--- DATA TO PROCESS Enclosed Below ---

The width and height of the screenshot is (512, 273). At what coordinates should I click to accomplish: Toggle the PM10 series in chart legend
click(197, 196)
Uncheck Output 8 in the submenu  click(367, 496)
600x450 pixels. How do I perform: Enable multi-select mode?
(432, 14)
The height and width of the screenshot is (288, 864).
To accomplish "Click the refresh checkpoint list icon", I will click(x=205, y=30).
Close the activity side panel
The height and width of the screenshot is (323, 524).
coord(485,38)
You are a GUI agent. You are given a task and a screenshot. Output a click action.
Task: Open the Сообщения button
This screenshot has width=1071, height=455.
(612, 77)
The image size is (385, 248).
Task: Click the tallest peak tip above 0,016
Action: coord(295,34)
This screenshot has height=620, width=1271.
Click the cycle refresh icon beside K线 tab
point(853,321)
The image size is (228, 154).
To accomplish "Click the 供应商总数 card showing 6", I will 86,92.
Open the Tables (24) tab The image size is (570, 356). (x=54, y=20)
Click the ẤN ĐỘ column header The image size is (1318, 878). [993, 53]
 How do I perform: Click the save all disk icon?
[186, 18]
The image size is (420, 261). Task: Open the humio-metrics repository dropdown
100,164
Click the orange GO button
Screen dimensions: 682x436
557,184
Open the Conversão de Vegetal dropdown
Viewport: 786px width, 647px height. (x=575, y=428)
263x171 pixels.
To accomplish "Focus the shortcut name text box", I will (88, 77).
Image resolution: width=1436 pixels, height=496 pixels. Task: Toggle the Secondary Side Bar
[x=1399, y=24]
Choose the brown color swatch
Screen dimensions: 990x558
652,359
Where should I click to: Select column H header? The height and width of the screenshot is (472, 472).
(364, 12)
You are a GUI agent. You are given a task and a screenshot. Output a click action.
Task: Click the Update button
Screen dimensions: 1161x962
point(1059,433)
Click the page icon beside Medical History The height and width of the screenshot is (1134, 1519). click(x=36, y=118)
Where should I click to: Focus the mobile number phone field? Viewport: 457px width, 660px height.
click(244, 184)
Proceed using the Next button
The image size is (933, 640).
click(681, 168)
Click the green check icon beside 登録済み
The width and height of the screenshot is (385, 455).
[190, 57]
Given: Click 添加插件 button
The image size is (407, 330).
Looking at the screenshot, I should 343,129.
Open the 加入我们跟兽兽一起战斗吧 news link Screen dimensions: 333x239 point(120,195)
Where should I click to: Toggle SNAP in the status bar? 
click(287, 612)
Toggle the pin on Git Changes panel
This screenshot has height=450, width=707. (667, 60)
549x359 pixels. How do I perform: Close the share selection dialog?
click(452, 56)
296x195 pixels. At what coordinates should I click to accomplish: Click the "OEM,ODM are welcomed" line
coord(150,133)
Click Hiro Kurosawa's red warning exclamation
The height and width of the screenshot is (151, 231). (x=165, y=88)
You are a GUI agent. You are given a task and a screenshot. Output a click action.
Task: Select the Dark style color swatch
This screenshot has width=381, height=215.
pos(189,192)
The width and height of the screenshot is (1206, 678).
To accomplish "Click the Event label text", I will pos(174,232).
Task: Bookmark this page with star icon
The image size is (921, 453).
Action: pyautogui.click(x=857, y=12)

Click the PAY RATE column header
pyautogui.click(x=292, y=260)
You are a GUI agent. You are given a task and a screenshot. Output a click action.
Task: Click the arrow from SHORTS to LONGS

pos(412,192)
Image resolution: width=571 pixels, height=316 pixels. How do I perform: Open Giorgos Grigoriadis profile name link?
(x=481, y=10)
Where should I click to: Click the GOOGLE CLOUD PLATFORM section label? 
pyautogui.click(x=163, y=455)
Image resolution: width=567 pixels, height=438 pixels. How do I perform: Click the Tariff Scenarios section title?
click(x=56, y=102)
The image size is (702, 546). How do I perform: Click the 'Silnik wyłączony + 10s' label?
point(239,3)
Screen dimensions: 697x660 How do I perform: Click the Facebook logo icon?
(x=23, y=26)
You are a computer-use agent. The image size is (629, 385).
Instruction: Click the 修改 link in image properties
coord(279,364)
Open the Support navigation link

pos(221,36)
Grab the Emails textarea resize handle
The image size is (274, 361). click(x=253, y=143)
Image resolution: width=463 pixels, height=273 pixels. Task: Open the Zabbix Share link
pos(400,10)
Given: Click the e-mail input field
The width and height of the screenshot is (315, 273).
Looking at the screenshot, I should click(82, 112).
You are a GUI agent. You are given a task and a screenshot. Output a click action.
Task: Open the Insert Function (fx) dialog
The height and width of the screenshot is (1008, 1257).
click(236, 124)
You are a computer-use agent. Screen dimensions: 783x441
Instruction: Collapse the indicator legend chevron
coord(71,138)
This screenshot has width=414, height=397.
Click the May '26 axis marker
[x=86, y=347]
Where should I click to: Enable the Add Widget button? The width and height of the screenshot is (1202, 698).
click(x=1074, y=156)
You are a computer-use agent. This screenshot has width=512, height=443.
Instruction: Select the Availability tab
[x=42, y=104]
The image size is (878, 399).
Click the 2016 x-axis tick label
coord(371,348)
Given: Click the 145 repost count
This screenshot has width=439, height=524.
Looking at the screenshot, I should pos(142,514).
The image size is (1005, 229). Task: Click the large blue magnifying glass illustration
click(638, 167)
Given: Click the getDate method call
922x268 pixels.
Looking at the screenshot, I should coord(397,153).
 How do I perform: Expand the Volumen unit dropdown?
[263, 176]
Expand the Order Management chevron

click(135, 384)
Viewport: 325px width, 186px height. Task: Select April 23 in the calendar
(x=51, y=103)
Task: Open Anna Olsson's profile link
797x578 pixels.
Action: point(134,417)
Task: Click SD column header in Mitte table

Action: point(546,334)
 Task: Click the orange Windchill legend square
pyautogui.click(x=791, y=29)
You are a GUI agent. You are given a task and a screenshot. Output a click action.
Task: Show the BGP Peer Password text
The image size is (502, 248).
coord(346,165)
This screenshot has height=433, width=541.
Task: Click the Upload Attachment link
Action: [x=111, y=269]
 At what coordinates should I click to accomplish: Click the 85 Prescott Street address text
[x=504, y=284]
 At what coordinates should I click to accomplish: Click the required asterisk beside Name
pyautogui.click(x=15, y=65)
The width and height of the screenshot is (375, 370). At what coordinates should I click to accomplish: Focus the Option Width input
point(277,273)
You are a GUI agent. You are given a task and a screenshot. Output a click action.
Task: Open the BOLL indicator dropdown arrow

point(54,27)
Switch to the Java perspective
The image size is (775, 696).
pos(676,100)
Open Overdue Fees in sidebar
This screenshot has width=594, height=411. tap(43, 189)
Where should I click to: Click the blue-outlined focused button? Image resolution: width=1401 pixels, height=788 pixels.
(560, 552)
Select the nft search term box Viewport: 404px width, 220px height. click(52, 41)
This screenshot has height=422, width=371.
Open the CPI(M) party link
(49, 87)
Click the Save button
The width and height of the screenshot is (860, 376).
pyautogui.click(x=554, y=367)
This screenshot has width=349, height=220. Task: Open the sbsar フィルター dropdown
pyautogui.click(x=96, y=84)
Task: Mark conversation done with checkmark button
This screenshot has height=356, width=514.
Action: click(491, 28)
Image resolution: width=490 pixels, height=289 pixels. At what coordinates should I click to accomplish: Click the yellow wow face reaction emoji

--- End of Enclosed DATA TO PROCESS ---

**TASK OBJECTIVE:** Your task is an exact transcription of every line above.

**YOUR SOLUTION:**
The width and height of the screenshot is (512, 273). At what coordinates should I click to accomplish: Toggle the PM10 series in chart legend
click(197, 196)
Uncheck Output 8 in the submenu  click(367, 496)
600x450 pixels. How do I perform: Enable multi-select mode?
(432, 14)
The height and width of the screenshot is (288, 864).
To accomplish "Click the refresh checkpoint list icon", I will click(x=205, y=30).
Close the activity side panel
The height and width of the screenshot is (323, 524).
coord(485,38)
You are a GUI agent. You are given a task and a screenshot. Output a click action.
Task: Open the Сообщения button
This screenshot has width=1071, height=455.
(612, 77)
The image size is (385, 248).
Task: Click the tallest peak tip above 0,016
Action: coord(295,34)
This screenshot has height=620, width=1271.
Click the cycle refresh icon beside K线 tab
point(853,321)
The image size is (228, 154).
To accomplish "Click the 供应商总数 card showing 6", I will 86,92.
Open the Tables (24) tab The image size is (570, 356). (x=54, y=20)
Click the ẤN ĐỘ column header The image size is (1318, 878). [993, 53]
 How do I perform: Click the save all disk icon?
[186, 18]
The image size is (420, 261). Task: Open the humio-metrics repository dropdown
100,164
Click the orange GO button
Screen dimensions: 682x436
557,184
Open the Conversão de Vegetal dropdown
Viewport: 786px width, 647px height. (x=575, y=428)
263x171 pixels.
To accomplish "Focus the shortcut name text box", I will (88, 77).
Image resolution: width=1436 pixels, height=496 pixels. Task: Toggle the Secondary Side Bar
[x=1399, y=24]
Choose the brown color swatch
Screen dimensions: 990x558
652,359
Where should I click to: Select column H header? The height and width of the screenshot is (472, 472).
(364, 12)
You are a GUI agent. You are given a task and a screenshot. Output a click action.
Task: Click the Update button
Screen dimensions: 1161x962
point(1059,433)
Click the page icon beside Medical History The height and width of the screenshot is (1134, 1519). click(x=36, y=118)
Where should I click to: Focus the mobile number phone field? Viewport: 457px width, 660px height.
click(244, 184)
Proceed using the Next button
The image size is (933, 640).
click(681, 168)
Click the green check icon beside 登録済み
The width and height of the screenshot is (385, 455).
[190, 57]
Given: Click 添加插件 button
The image size is (407, 330).
Looking at the screenshot, I should 343,129.
Open the 加入我们跟兽兽一起战斗吧 news link Screen dimensions: 333x239 point(120,195)
Where should I click to: Toggle SNAP in the status bar? 
click(287, 612)
Toggle the pin on Git Changes panel
This screenshot has height=450, width=707. (667, 60)
549x359 pixels. How do I perform: Close the share selection dialog?
click(452, 56)
296x195 pixels. At what coordinates should I click to accomplish: Click the "OEM,ODM are welcomed" line
coord(150,133)
Click Hiro Kurosawa's red warning exclamation
The height and width of the screenshot is (151, 231). (x=165, y=88)
You are a GUI agent. You are given a task and a screenshot. Output a click action.
Task: Select the Dark style color swatch
This screenshot has width=381, height=215.
pos(189,192)
The width and height of the screenshot is (1206, 678).
To accomplish "Click the Event label text", I will pos(174,232).
Task: Bookmark this page with star icon
The image size is (921, 453).
Action: pyautogui.click(x=857, y=12)

Click the PAY RATE column header
pyautogui.click(x=292, y=260)
You are a GUI agent. You are given a task and a screenshot. Output a click action.
Task: Click the arrow from SHORTS to LONGS

pos(412,192)
Image resolution: width=571 pixels, height=316 pixels. How do I perform: Open Giorgos Grigoriadis profile name link?
(x=481, y=10)
Where should I click to: Click the GOOGLE CLOUD PLATFORM section label? 
pyautogui.click(x=163, y=455)
Image resolution: width=567 pixels, height=438 pixels. How do I perform: Click the Tariff Scenarios section title?
click(x=56, y=102)
The image size is (702, 546). How do I perform: Click the 'Silnik wyłączony + 10s' label?
point(239,3)
Screen dimensions: 697x660 How do I perform: Click the Facebook logo icon?
(x=23, y=26)
You are a computer-use agent. The image size is (629, 385).
Instruction: Click the 修改 link in image properties
coord(279,364)
Open the Support navigation link

pos(221,36)
Grab the Emails textarea resize handle
The image size is (274, 361). click(x=253, y=143)
Image resolution: width=463 pixels, height=273 pixels. Task: Open the Zabbix Share link
pos(400,10)
Given: Click the e-mail input field
The width and height of the screenshot is (315, 273).
Looking at the screenshot, I should click(82, 112).
You are a GUI agent. You are given a task and a screenshot. Output a click action.
Task: Open the Insert Function (fx) dialog
The height and width of the screenshot is (1008, 1257).
click(236, 124)
You are a computer-use agent. Screen dimensions: 783x441
Instruction: Collapse the indicator legend chevron
coord(71,138)
This screenshot has width=414, height=397.
Click the May '26 axis marker
[x=86, y=347]
Where should I click to: Enable the Add Widget button? The width and height of the screenshot is (1202, 698).
click(x=1074, y=156)
You are a computer-use agent. This screenshot has width=512, height=443.
Instruction: Select the Availability tab
[x=42, y=104]
The image size is (878, 399).
Click the 2016 x-axis tick label
coord(371,348)
Given: Click the 145 repost count
This screenshot has width=439, height=524.
Looking at the screenshot, I should pos(142,514).
The image size is (1005, 229). Task: Click the large blue magnifying glass illustration
click(638, 167)
Given: Click the getDate method call
922x268 pixels.
Looking at the screenshot, I should coord(397,153).
 How do I perform: Expand the Volumen unit dropdown?
[263, 176]
Expand the Order Management chevron

click(135, 384)
Viewport: 325px width, 186px height. Task: Select April 23 in the calendar
(x=51, y=103)
Task: Open Anna Olsson's profile link
797x578 pixels.
Action: point(134,417)
Task: Click SD column header in Mitte table

Action: point(546,334)
 Task: Click the orange Windchill legend square
pyautogui.click(x=791, y=29)
You are a GUI agent. You are given a task and a screenshot. Output a click action.
Task: Show the BGP Peer Password text
The image size is (502, 248).
coord(346,165)
This screenshot has height=433, width=541.
Task: Click the Upload Attachment link
Action: [x=111, y=269]
 At what coordinates should I click to accomplish: Click the 85 Prescott Street address text
[x=504, y=284]
 At what coordinates should I click to accomplish: Click the required asterisk beside Name
pyautogui.click(x=15, y=65)
The width and height of the screenshot is (375, 370). At what coordinates should I click to accomplish: Focus the Option Width input
point(277,273)
You are a GUI agent. You are given a task and a screenshot. Output a click action.
Task: Open the BOLL indicator dropdown arrow

point(54,27)
Switch to the Java perspective
The image size is (775, 696).
pos(676,100)
Open Overdue Fees in sidebar
This screenshot has width=594, height=411. tap(43, 189)
Where should I click to: Click the blue-outlined focused button? Image resolution: width=1401 pixels, height=788 pixels.
(560, 552)
Select the nft search term box Viewport: 404px width, 220px height. click(52, 41)
This screenshot has height=422, width=371.
Open the CPI(M) party link
(49, 87)
Click the Save button
The width and height of the screenshot is (860, 376).
pyautogui.click(x=554, y=367)
This screenshot has width=349, height=220. Task: Open the sbsar フィルター dropdown
pyautogui.click(x=96, y=84)
Task: Mark conversation done with checkmark button
This screenshot has height=356, width=514.
Action: click(491, 28)
Image resolution: width=490 pixels, height=289 pixels. At what coordinates should I click to accomplish: Click the yellow wow face reaction emoji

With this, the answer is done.